**DOCUMENT SEGMENT**
Amos was a shepherd in the time of Jeroboam and Uzziah and he apparently saw a vision and someone decided it needed to be written down.
This was two years before the earthquake. I don’t know what earthquake they’re talking about. That’s just what it says.
God says, “I’m going to fuck up everyone around Israel! If Damascus had only sinned three or four times, I wouldn’t be fucking with them. But they apparently sinned enough, so I’m going to fuck them up. I’m going to burn down the house of Hazael and consume the fortress of Ben-Hadad. I’m going to kill the king and his scepter holder because fuck that guy.”
“The same goes for Gaza. They should’ve kept to only three or four sins. But they didn’t. So, I’m going to fuck up Gaza so hard! Also, Tyre, Edom, Ammon, Moab, Judah, and Israel.”
He basically said the same thing for all of these, I just didn’t feel like repeating it.
The god basically said, “I’ve been hearing a lot through the grape vine that you guys have been sinning your asses off. I’m going to kill a bunch of you and throw the rest into exile. So fuck you. I think I’ve been pretty patient. I have mass slaughtered you guys in quite some time. Yet you still keep cheating on my with other gods. I’m going to fuck your shit right up.”

**WHAT YOU NEED TO DO**
Turn the paragraph of the Amos summary that begins "God says," into a short bulleted list of its main points.

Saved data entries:
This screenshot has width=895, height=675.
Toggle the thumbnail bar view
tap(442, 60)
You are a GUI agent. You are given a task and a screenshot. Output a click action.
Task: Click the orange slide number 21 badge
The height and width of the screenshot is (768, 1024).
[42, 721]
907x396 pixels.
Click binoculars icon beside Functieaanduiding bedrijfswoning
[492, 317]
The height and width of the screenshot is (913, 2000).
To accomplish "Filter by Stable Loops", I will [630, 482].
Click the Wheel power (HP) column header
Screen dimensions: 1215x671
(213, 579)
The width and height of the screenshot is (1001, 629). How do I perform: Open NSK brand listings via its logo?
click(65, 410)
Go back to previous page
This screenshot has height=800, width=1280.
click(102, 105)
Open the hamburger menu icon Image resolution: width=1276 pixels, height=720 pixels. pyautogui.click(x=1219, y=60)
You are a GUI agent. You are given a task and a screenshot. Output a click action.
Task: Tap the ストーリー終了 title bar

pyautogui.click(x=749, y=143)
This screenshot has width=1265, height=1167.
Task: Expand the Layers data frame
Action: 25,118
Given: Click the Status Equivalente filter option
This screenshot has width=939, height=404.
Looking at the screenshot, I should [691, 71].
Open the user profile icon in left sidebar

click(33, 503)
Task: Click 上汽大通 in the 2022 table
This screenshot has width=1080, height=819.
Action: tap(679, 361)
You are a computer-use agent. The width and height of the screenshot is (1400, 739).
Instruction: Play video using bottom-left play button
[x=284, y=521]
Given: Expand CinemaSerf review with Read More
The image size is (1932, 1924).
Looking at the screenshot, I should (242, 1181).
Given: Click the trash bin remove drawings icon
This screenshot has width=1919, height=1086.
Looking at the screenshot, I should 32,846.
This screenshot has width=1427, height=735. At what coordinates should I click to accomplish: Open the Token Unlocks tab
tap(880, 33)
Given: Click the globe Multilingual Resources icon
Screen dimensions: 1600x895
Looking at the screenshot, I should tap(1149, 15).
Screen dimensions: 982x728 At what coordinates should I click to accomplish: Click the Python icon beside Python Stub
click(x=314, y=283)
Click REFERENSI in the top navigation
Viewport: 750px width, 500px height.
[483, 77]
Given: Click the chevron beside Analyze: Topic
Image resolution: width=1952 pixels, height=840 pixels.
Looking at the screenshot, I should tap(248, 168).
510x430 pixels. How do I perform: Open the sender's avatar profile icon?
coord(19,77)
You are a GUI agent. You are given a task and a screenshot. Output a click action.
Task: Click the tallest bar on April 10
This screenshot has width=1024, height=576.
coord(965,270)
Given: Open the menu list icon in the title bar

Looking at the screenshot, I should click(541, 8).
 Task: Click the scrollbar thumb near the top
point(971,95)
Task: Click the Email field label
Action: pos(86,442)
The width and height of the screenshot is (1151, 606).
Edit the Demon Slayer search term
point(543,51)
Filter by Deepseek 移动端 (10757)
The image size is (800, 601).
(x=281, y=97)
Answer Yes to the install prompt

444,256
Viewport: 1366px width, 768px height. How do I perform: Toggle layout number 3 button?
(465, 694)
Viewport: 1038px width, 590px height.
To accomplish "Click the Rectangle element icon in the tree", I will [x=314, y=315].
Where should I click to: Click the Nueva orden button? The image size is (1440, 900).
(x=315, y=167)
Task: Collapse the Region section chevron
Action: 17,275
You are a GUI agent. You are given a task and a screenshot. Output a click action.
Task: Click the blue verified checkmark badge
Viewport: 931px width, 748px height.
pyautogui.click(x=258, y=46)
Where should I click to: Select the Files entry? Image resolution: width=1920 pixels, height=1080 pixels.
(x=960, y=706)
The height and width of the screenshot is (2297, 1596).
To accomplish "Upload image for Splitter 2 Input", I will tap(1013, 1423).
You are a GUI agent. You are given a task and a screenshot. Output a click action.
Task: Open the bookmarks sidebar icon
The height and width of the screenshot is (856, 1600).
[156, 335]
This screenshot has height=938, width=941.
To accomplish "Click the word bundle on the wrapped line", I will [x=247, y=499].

**FINISHED TASK**
- God threatens to attack everyone around Israel.
- Damascus sinned more than three or four times, so God will punish it.
- God will burn down the house of Hazael and consume the fortress of Ben-Hadad.
- God will kill the king and his scepter holder.